• _Aim of the exercise_:
Start the copy at the line containing "You are a GUI" and run it through the last line of the records. Repeat each line exactly; omit pictures.

• _Extracted data_:
++++++++++
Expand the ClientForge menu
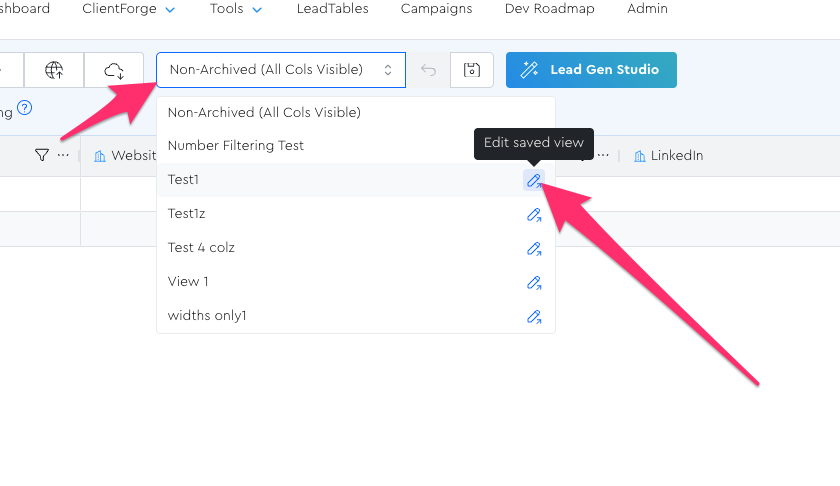The width and height of the screenshot is (840, 486). pyautogui.click(x=129, y=9)
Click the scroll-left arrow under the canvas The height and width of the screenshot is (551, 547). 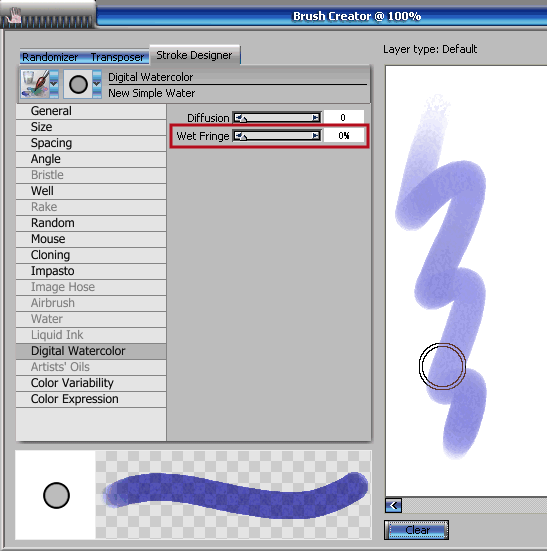click(393, 506)
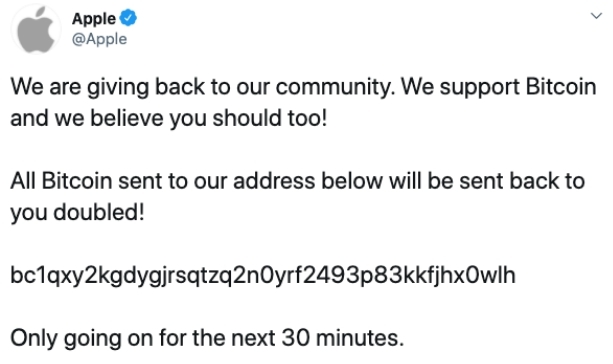Click the words 'sent back to'
This screenshot has width=613, height=364.
[522, 181]
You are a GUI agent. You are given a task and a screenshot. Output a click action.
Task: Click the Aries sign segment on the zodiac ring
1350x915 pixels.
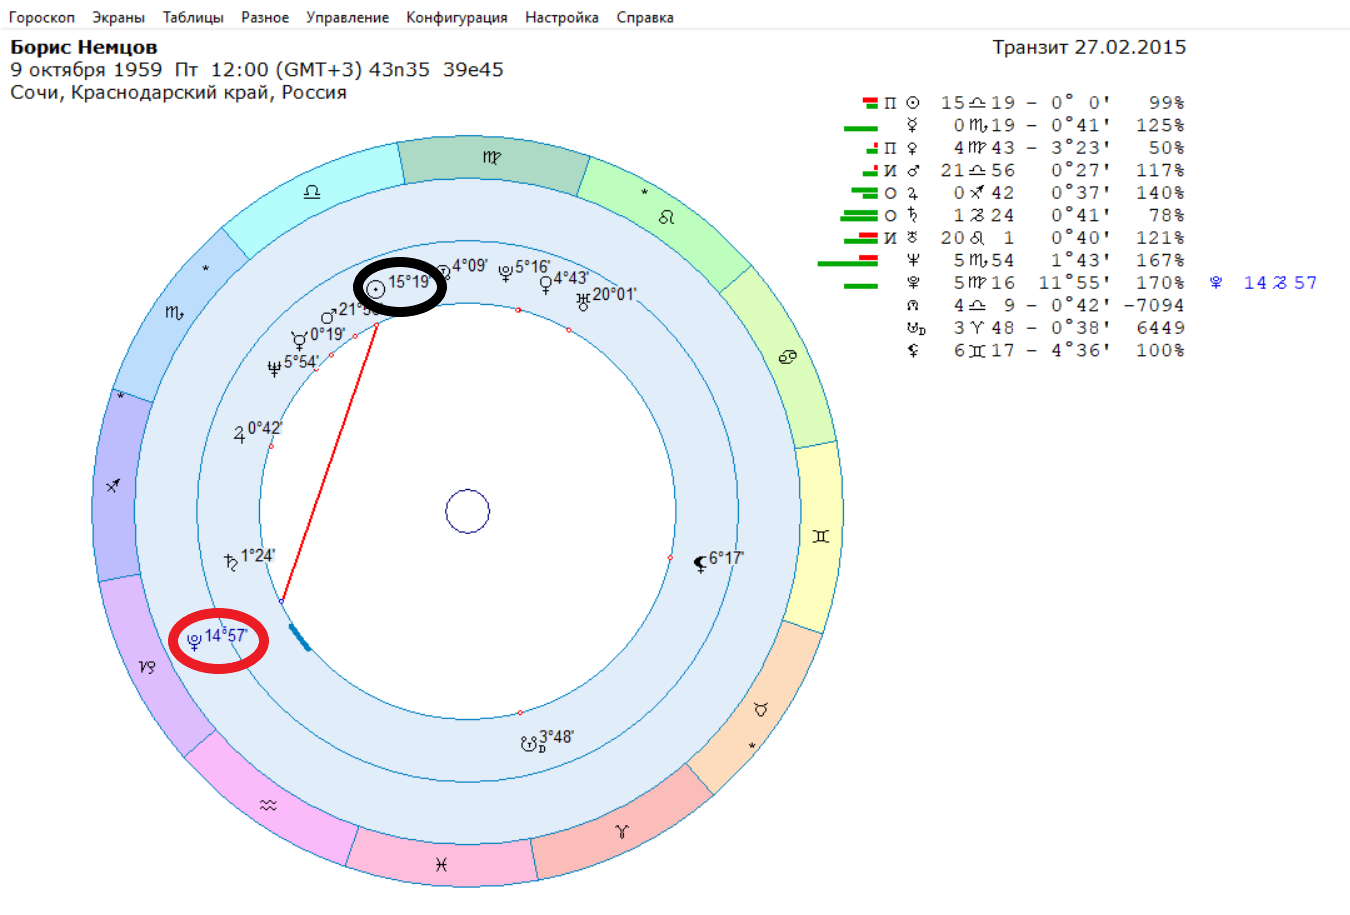[622, 830]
++++++++++
• _Solution for this exercise_:
You are a GUI agent. You are given a task and a screenshot. Output a click action.
Task: Click the Aries sign segment on the zodiac ring
1350x915 pixels.
[622, 830]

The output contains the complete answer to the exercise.